Development of Mussel Inspired Nanocomposite Adhesives for Biomedical Applications
http://hdl.handle.net/10106/31666
Development of Mussel Inspired Nanocomposite Adhesives for Biomedical Applications
Popular bioadhesives, such as fibrin, cyanoacrylate and albumin–glutaraldehyde-based materials, have been applied for clinical applications in wound healing, drug delivery, and bone and soft tissue engineering; however, their performances are limited by weak adhesion strength and rapid degradation. The long-term goal of this research is to develop a strong tissue adhering nanocomposite for tissue interfacing and wound healing applications.

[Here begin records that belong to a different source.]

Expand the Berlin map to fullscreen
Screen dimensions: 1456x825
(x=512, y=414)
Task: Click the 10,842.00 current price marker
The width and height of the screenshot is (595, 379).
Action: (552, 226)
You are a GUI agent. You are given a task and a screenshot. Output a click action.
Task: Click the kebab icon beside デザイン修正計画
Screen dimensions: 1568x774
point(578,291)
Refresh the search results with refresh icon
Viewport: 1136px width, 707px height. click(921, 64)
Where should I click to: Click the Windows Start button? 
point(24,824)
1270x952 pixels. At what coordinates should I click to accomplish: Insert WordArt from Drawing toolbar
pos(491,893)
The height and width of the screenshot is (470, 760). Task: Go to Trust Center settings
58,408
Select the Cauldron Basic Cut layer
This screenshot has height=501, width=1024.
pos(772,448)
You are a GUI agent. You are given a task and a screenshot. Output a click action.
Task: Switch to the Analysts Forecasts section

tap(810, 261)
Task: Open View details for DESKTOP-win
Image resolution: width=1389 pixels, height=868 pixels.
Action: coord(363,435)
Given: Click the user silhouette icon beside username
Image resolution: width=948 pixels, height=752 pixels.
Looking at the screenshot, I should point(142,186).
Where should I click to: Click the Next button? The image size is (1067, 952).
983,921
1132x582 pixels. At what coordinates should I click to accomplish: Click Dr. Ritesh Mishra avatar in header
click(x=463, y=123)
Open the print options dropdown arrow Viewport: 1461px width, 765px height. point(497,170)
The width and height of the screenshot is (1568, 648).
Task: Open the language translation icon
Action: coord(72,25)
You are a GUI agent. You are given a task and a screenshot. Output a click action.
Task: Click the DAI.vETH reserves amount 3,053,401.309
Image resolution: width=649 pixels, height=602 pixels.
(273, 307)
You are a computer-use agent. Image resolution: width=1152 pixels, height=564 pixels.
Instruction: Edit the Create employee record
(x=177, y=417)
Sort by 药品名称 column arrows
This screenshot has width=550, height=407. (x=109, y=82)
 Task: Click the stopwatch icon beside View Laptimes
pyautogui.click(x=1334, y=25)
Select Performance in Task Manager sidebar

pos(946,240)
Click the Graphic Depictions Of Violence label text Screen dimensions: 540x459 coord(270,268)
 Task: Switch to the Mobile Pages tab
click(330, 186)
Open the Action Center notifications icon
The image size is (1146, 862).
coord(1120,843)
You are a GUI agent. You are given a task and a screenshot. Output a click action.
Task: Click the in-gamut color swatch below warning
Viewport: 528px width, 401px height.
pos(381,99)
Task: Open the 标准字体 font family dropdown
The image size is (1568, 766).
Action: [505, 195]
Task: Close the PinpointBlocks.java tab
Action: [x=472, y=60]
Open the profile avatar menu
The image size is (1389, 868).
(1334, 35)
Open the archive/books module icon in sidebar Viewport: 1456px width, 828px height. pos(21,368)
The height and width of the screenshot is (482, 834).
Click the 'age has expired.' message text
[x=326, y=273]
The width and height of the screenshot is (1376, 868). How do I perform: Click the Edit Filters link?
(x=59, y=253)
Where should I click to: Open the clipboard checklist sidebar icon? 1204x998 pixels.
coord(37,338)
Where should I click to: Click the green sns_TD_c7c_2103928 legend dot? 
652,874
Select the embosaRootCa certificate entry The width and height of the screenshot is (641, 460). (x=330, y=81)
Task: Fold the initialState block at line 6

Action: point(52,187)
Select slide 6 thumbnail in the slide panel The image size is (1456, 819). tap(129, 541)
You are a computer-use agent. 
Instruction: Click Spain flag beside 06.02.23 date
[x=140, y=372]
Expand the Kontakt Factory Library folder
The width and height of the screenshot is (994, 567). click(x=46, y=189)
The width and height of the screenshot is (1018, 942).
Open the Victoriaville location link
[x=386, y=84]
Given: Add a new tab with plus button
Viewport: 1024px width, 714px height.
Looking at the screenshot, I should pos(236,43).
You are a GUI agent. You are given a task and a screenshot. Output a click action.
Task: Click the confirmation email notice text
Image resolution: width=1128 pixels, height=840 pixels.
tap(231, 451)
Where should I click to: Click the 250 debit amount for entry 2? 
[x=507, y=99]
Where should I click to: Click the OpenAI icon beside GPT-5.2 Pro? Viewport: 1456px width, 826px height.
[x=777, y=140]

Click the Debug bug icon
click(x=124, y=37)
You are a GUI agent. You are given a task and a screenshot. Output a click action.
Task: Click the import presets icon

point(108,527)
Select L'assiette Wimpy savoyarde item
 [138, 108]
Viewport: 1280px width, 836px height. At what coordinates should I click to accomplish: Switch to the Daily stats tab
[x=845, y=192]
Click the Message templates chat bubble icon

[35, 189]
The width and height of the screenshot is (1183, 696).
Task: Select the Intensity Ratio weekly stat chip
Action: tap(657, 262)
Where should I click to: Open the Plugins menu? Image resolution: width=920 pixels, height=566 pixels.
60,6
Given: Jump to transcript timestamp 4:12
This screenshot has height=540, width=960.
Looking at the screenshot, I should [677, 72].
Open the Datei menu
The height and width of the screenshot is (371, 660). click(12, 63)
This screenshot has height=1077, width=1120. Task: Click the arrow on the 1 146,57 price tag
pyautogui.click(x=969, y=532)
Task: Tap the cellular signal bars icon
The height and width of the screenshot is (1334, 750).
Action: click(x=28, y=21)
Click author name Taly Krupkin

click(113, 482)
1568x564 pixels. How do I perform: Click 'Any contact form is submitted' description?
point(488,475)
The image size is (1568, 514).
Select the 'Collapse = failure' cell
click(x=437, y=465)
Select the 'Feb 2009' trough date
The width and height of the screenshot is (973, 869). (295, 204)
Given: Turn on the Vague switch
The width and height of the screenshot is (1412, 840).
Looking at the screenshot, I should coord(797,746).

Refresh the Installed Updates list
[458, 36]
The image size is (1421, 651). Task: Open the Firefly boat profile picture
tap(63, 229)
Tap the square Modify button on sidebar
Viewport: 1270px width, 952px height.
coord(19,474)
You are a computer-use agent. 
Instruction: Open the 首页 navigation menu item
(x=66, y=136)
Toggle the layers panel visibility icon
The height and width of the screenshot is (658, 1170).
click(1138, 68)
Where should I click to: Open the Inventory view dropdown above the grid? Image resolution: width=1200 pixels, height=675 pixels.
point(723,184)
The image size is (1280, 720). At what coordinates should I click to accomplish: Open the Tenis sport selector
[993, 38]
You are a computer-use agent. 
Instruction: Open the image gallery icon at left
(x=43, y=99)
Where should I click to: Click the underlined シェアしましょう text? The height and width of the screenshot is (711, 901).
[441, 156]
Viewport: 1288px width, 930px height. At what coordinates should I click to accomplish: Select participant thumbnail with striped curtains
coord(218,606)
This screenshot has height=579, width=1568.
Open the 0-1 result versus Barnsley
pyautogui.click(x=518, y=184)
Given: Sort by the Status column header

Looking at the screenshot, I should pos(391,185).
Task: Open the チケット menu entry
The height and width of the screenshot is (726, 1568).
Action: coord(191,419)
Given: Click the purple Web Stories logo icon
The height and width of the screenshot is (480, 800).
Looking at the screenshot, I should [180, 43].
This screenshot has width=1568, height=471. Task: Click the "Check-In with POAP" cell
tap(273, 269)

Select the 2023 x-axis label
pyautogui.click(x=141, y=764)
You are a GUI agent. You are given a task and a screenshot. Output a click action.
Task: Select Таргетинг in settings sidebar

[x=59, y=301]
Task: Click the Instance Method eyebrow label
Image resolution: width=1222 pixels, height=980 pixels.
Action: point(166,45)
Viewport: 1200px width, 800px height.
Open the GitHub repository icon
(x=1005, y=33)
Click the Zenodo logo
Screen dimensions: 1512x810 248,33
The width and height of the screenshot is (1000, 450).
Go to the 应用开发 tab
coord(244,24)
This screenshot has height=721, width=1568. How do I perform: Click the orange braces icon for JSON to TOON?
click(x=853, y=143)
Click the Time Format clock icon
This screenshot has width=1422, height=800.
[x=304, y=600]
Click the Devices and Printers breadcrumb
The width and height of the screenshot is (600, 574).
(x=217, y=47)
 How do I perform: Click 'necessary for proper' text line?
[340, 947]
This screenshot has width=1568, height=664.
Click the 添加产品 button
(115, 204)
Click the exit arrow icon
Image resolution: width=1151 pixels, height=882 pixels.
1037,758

We begin by developing a mussel-inspired, nanocomposite–based, biodegradable tissue adhesive by blending poly (lactic-co-glycolic acid) (PLGA) or N-hydroxysuccinimide modified PLGA nanoparticles (PLGA-NHS) and polydopamine nanoparticles with mussel-inspired polymers. Adhesive strength measurement of the nanocomposites on porcine skin-muscle constructs revealed that the incorporation of nanoparticles significantly enhanced the tissue adhesive strength compared to the mussel-inspired adhesive alone. To further optimize this nanocomposite system, we studied the effects of nanoparticle sizes, concentrations and types as well as types of hydrogel materials including alginate and hyaluronic acid-based materials on the tissue adhesive strengths of the nanocomposites. The nanocomposites made from alginate-based polymers were degradable and cytocompatible in vitro and elicited in vivo minimal inflammatory responses in a rat model, suggesting clinical potential of these nanocomposites as bioadhesives. The Hyaluronic acid-based polymers were found to have the best tissue adhesion at 40% w/v polymer concentration. In addition, among the tested nanoparticles (PLGA, PLGA-NHS, Silica and Polydopamine), the developed polydopamine nanoparticles at 200 nm size and 12.5 % w/v concentrations were found be the most effective in enhancing the adhesion of mussel inspired hydrogels (Alginate-dopamine and Hyaluronic acid-dopamine) with adhesive strengths increasing with further increase in nanoparticle concentrations up to 40 % w/v in the nanocomposite blends of Hyaluronic acid-dopamine polymers. Finally, we developed this optimal nanocomposite adhesive into an antimicrobial tissue adhering degradable system and demonstrate its antimicrobial effectiveness on E. Coli and S. Aureus species of bacteria with potential applications of this nanocomposite for healing of chronic wounds.